Frequently Asked Questions

  • When your mind feels stuck in loops of “what if,” therapy helps you step out of the cycle. Together, we look at the patterns that keep anxiety going, like avoiding, analyzing, or seeking certainty, and begin to shift how you relate to your thoughts.

    The goal isn’t to control every worry. It’s to change your relationship with them so that life can feel larger, calmer, and more meaningful again.

  • You don’t need to be in crisis to benefit from therapy. Some people start when anxiety or stress becomes overwhelming; others begin out of curiosity or a desire to grow. Therapy can support you at any stage: whether you’re processing something difficult or simply wanting to feel more grounded and connected.

  • Yes. My training and experience are centered on the treatment of OCD and anxiety-related disorders.

    I’ve trained extensively in Exposure and Response Prevention (ERP) and Acceptance and Commitment Therapy (ACT) through Anxiety Therapy LA and Praxis. I’ve also completed advanced training in the Trauma Resiliency Model (TRM) and previously worked in UCLA’s Intensive Outpatient Program supporting dual-diagnosis clients.

    These experiences have shaped my approach into something practical, compassionate, and deeply respectful of the human experience.

  • The first session is about connection and understanding. You’ll share what’s been on your mind and what you hope to work on, and I’ll outline how I approach therapy. My goal is to create a space where you feel safe, supported, and understood as we begin this work together.
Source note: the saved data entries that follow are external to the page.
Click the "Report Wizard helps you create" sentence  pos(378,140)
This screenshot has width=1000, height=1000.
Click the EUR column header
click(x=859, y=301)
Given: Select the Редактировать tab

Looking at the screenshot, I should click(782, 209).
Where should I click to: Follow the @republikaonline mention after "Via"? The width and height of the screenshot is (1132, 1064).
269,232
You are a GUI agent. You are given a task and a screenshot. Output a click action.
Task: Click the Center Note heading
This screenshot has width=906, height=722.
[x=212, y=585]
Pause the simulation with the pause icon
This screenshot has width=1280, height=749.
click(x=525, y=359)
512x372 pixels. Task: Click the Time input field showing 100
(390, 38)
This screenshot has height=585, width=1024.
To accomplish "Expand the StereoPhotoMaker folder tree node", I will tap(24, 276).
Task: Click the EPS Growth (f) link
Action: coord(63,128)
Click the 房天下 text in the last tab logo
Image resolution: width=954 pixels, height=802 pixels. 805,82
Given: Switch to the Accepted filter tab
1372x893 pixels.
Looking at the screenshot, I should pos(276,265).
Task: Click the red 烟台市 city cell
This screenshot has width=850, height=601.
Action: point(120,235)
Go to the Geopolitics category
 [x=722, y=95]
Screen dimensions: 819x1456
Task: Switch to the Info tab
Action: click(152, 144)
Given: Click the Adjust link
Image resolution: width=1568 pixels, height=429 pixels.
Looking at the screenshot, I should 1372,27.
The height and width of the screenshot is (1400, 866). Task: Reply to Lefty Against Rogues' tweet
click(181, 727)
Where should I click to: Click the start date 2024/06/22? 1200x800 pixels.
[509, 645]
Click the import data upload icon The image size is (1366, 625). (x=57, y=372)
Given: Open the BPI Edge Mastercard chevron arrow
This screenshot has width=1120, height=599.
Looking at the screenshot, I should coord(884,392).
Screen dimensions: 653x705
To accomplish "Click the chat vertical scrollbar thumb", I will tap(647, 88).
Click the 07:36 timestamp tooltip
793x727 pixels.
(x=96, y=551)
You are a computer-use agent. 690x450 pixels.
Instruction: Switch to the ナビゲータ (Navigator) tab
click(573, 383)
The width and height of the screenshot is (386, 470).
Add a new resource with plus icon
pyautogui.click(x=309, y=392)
  • Not at all. Therapy isn’t only for crises. It can also be a space to slow down, reflect, and reconnect with what matters most.

  • While I specialize in OCD, anxiety, and overthinking, therapy can also help with depression, relationship challenges, stress, perfectionism, identity exploration, and life transitions. At its core, therapy offers a place to pause, gain perspective, and respond to life with greater awareness and choice.

  • Yes. Everything we discuss is kept confidential, with a few exceptions related to safety or legal requirements. I’ll explain these limits clearly at the beginning so you always know what to expect.

  • You can reach out directly through the Contact page to schedule a session or ask any questions before getting started.

  • That’s completely okay. Many people begin therapy unsure of where to start. Sometimes we begin with a small thought or feeling and follow what naturally unfolds. You don’t need to have a plan. Curiosity is enough.

  • I work primarily with OCD, anxiety, and overthinking. These often show up as rumination, intrusive thoughts, or a need for certainty. The goal is to help you relate differently to your mind so you can move toward what truly matters in your life.

  • There isn’t one single approach that fits everyone. I draw from evidence-based therapies including Exposure and Response Prevention (ERP), Acceptance and Commitment Therapy (ACT), and mindfulness-based practices, while tailoring the process to each person. The work is collaborative and deeply human. My goal is to help you live more freely and meaningfully. If for any reason we aren’t the right fit, I’ll help you find someone who is.

  • ERP is a structured, evidence-based approach that helps retrain your brain to respond differently to anxiety and uncertainty. Over time, the fears that once felt overwhelming lose their power. It’s not about forcing yourself into fear: it’s about learning to live with uncertainty in a more flexible and compassionate way.

    Read more about ERP: https://www.reedfarrer.com/blog/what-is-erp-and-how-can-it-help-with-ocd

  • Yes. Decades of research show that ERP is the most effective treatment for OCD across all age groups. Most people experience significant improvement in both symptoms and quality of life when ERP is practiced consistently with guidance and support.

  • ACT is an evidence-based approach that helps you change your relationship with thoughts, feelings, and uncertainty. Instead of trying to eliminate anxiety or control every “what if,” ACT teaches you to notice and allow your experiences while choosing actions that move you toward what matters most. Over time, this builds flexibility, presence, and a sense of freedom not dependent on your mind being quiet.

    Read more about ACT for OCD here: https://www.reedfarrer.com/blog/what-is-act-for-ocd

  • Yes. Studies show that ACT is effective for OCD, either on its own or combined with ERP. It helps reduce compulsions, lessen anxiety’s grip, and improve overall quality of life by building psychological flexibility. Many people find that ACT supports long-term growth by keeping them connected to their values and daily life.